**Collection entries**
━━━
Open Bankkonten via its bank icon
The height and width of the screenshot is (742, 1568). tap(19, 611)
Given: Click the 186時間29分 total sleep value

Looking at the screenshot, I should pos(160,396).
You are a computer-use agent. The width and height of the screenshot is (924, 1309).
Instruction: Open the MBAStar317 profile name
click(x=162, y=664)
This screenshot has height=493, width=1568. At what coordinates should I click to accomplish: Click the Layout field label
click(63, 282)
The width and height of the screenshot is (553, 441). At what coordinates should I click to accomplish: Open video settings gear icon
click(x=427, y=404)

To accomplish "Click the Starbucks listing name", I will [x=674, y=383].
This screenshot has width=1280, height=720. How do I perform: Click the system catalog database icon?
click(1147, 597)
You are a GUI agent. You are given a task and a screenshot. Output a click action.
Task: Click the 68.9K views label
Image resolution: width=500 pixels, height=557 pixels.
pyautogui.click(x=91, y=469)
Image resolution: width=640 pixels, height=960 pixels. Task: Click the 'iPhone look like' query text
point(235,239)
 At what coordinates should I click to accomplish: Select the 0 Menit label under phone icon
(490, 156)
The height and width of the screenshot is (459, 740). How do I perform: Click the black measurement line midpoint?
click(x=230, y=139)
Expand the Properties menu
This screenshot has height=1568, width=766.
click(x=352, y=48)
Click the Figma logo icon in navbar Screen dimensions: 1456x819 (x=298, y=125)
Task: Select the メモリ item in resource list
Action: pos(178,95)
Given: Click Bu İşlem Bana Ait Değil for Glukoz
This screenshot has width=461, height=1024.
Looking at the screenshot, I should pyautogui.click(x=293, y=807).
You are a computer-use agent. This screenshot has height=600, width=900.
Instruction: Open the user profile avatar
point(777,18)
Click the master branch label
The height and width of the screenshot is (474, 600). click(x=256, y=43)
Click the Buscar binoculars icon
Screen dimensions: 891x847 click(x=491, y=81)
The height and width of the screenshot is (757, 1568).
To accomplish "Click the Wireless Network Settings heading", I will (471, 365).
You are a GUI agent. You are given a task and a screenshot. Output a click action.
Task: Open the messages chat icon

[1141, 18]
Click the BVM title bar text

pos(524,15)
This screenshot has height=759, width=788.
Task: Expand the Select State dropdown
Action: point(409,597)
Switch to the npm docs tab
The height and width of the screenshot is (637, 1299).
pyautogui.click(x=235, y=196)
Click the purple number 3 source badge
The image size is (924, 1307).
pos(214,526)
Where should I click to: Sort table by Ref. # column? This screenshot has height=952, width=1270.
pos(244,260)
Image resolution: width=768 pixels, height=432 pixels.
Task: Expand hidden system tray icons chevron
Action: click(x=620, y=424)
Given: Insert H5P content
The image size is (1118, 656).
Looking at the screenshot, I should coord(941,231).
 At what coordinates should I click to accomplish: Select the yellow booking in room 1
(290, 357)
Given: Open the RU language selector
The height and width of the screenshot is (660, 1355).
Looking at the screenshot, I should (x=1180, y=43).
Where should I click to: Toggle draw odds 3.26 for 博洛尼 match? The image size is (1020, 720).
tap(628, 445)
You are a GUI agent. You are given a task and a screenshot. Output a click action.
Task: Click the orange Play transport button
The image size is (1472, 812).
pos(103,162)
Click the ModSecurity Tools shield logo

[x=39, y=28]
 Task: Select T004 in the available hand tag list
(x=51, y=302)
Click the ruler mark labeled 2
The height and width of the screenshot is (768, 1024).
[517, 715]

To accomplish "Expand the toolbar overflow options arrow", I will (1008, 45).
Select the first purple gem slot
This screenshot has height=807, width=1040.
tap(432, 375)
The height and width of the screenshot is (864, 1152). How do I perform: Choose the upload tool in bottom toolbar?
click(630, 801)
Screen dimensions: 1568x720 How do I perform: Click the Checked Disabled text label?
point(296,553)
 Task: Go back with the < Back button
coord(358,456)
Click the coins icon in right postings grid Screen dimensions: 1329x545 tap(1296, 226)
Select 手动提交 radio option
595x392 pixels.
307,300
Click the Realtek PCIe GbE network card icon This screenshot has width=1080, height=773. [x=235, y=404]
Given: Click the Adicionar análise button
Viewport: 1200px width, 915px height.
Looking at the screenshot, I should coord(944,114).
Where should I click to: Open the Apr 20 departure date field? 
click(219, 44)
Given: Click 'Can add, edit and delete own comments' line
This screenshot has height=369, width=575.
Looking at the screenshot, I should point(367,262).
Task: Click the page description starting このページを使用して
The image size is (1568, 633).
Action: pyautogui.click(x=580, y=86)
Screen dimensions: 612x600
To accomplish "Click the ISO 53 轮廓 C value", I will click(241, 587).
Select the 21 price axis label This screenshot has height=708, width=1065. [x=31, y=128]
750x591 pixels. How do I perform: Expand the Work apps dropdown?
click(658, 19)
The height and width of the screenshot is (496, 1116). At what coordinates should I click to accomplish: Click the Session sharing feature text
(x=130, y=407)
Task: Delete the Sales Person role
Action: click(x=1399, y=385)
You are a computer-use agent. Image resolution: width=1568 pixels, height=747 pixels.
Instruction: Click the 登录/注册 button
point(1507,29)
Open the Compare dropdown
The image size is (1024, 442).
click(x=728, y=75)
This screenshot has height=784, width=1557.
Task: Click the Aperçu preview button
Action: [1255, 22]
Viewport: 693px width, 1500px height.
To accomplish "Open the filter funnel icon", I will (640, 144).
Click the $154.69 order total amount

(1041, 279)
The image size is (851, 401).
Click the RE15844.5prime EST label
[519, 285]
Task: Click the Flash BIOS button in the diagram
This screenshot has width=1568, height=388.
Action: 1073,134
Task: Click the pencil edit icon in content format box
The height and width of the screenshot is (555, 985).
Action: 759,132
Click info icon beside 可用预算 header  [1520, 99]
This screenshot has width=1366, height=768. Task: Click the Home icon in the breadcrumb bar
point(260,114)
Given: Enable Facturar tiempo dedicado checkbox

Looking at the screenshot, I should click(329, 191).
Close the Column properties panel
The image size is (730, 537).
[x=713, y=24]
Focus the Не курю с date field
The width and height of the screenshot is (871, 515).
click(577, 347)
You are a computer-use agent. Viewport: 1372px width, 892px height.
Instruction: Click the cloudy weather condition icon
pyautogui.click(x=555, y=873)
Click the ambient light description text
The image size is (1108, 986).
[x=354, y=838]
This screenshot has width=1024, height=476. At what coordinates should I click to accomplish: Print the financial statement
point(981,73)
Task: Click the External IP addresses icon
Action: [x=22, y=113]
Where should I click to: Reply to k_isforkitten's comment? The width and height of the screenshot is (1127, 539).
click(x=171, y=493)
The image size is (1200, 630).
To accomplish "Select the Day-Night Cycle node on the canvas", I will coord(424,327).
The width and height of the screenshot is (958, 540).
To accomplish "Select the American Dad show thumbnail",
━━━
**What is required**
All records above must be set down exactly, please.

**Response to the exercise**
Open Bankkonten via its bank icon
The height and width of the screenshot is (742, 1568). tap(19, 611)
Given: Click the 186時間29分 total sleep value

Looking at the screenshot, I should pos(160,396).
You are a computer-use agent. The width and height of the screenshot is (924, 1309).
Instruction: Open the MBAStar317 profile name
click(x=162, y=664)
This screenshot has height=493, width=1568. At what coordinates should I click to accomplish: Click the Layout field label
click(63, 282)
The width and height of the screenshot is (553, 441). At what coordinates should I click to accomplish: Open video settings gear icon
click(x=427, y=404)

To accomplish "Click the Starbucks listing name", I will [x=674, y=383].
This screenshot has width=1280, height=720. How do I perform: Click the system catalog database icon?
click(1147, 597)
You are a GUI agent. You are given a task and a screenshot. Output a click action.
Task: Click the 68.9K views label
Image resolution: width=500 pixels, height=557 pixels.
pyautogui.click(x=91, y=469)
Image resolution: width=640 pixels, height=960 pixels. Task: Click the 'iPhone look like' query text
point(235,239)
 At what coordinates should I click to accomplish: Select the 0 Menit label under phone icon
(490, 156)
The height and width of the screenshot is (459, 740). How do I perform: Click the black measurement line midpoint?
click(x=230, y=139)
Expand the Properties menu
This screenshot has height=1568, width=766.
click(x=352, y=48)
Click the Figma logo icon in navbar Screen dimensions: 1456x819 (x=298, y=125)
Task: Select the メモリ item in resource list
Action: pos(178,95)
Given: Click Bu İşlem Bana Ait Değil for Glukoz
This screenshot has width=461, height=1024.
Looking at the screenshot, I should pyautogui.click(x=293, y=807).
You are a computer-use agent. This screenshot has height=600, width=900.
Instruction: Open the user profile avatar
point(777,18)
Click the master branch label
The height and width of the screenshot is (474, 600). click(x=256, y=43)
Click the Buscar binoculars icon
Screen dimensions: 891x847 click(x=491, y=81)
The height and width of the screenshot is (757, 1568).
To accomplish "Click the Wireless Network Settings heading", I will (471, 365).
You are a GUI agent. You are given a task and a screenshot. Output a click action.
Task: Open the messages chat icon

[1141, 18]
Click the BVM title bar text

pos(524,15)
This screenshot has height=759, width=788.
Task: Expand the Select State dropdown
Action: point(409,597)
Switch to the npm docs tab
The height and width of the screenshot is (637, 1299).
pyautogui.click(x=235, y=196)
Click the purple number 3 source badge
The image size is (924, 1307).
pos(214,526)
Where should I click to: Sort table by Ref. # column? This screenshot has height=952, width=1270.
pos(244,260)
Image resolution: width=768 pixels, height=432 pixels.
Task: Expand hidden system tray icons chevron
Action: click(x=620, y=424)
Given: Insert H5P content
The image size is (1118, 656).
Looking at the screenshot, I should coord(941,231).
 At what coordinates should I click to accomplish: Select the yellow booking in room 1
(290, 357)
Given: Open the RU language selector
The height and width of the screenshot is (660, 1355).
Looking at the screenshot, I should (x=1180, y=43).
Where should I click to: Toggle draw odds 3.26 for 博洛尼 match? The image size is (1020, 720).
tap(628, 445)
You are a GUI agent. You are given a task and a screenshot. Output a click action.
Task: Click the orange Play transport button
The image size is (1472, 812).
pos(103,162)
Click the ModSecurity Tools shield logo

[x=39, y=28]
 Task: Select T004 in the available hand tag list
(x=51, y=302)
Click the ruler mark labeled 2
The height and width of the screenshot is (768, 1024).
[517, 715]

To accomplish "Expand the toolbar overflow options arrow", I will (1008, 45).
Select the first purple gem slot
This screenshot has height=807, width=1040.
tap(432, 375)
The height and width of the screenshot is (864, 1152). How do I perform: Choose the upload tool in bottom toolbar?
click(630, 801)
Screen dimensions: 1568x720 How do I perform: Click the Checked Disabled text label?
point(296,553)
 Task: Go back with the < Back button
coord(358,456)
Click the coins icon in right postings grid Screen dimensions: 1329x545 tap(1296, 226)
Select 手动提交 radio option
595x392 pixels.
307,300
Click the Realtek PCIe GbE network card icon This screenshot has width=1080, height=773. [x=235, y=404]
Given: Click the Adicionar análise button
Viewport: 1200px width, 915px height.
Looking at the screenshot, I should coord(944,114).
Where should I click to: Open the Apr 20 departure date field? 
click(219, 44)
Given: Click 'Can add, edit and delete own comments' line
This screenshot has height=369, width=575.
Looking at the screenshot, I should point(367,262).
Task: Click the page description starting このページを使用して
The image size is (1568, 633).
Action: pyautogui.click(x=580, y=86)
Screen dimensions: 612x600
To accomplish "Click the ISO 53 轮廓 C value", I will click(241, 587).
Select the 21 price axis label This screenshot has height=708, width=1065. [x=31, y=128]
750x591 pixels. How do I perform: Expand the Work apps dropdown?
click(658, 19)
The height and width of the screenshot is (496, 1116). At what coordinates should I click to accomplish: Click the Session sharing feature text
(x=130, y=407)
Task: Delete the Sales Person role
Action: click(x=1399, y=385)
You are a computer-use agent. Image resolution: width=1568 pixels, height=747 pixels.
Instruction: Click the 登录/注册 button
point(1507,29)
Open the Compare dropdown
The image size is (1024, 442).
click(x=728, y=75)
This screenshot has height=784, width=1557.
Task: Click the Aperçu preview button
Action: [1255, 22]
Viewport: 693px width, 1500px height.
To accomplish "Open the filter funnel icon", I will (640, 144).
Click the $154.69 order total amount

(1041, 279)
The image size is (851, 401).
Click the RE15844.5prime EST label
[519, 285]
Task: Click the Flash BIOS button in the diagram
This screenshot has width=1568, height=388.
Action: 1073,134
Task: Click the pencil edit icon in content format box
The height and width of the screenshot is (555, 985).
Action: 759,132
Click info icon beside 可用预算 header  [1520, 99]
This screenshot has width=1366, height=768. Task: Click the Home icon in the breadcrumb bar
point(260,114)
Given: Enable Facturar tiempo dedicado checkbox

Looking at the screenshot, I should click(329, 191).
Close the Column properties panel
The image size is (730, 537).
[x=713, y=24]
Focus the Не курю с date field
The width and height of the screenshot is (871, 515).
click(577, 347)
You are a computer-use agent. Viewport: 1372px width, 892px height.
Instruction: Click the cloudy weather condition icon
pyautogui.click(x=555, y=873)
Click the ambient light description text
The image size is (1108, 986).
[x=354, y=838]
This screenshot has width=1024, height=476. At what coordinates should I click to accomplish: Print the financial statement
point(981,73)
Task: Click the External IP addresses icon
Action: [x=22, y=113]
Where should I click to: Reply to k_isforkitten's comment? The width and height of the screenshot is (1127, 539).
click(x=171, y=493)
The image size is (1200, 630).
To accomplish "Select the Day-Night Cycle node on the canvas", I will coord(424,327).
The width and height of the screenshot is (958, 540).
To accomplish "Select the American Dad show thumbnail",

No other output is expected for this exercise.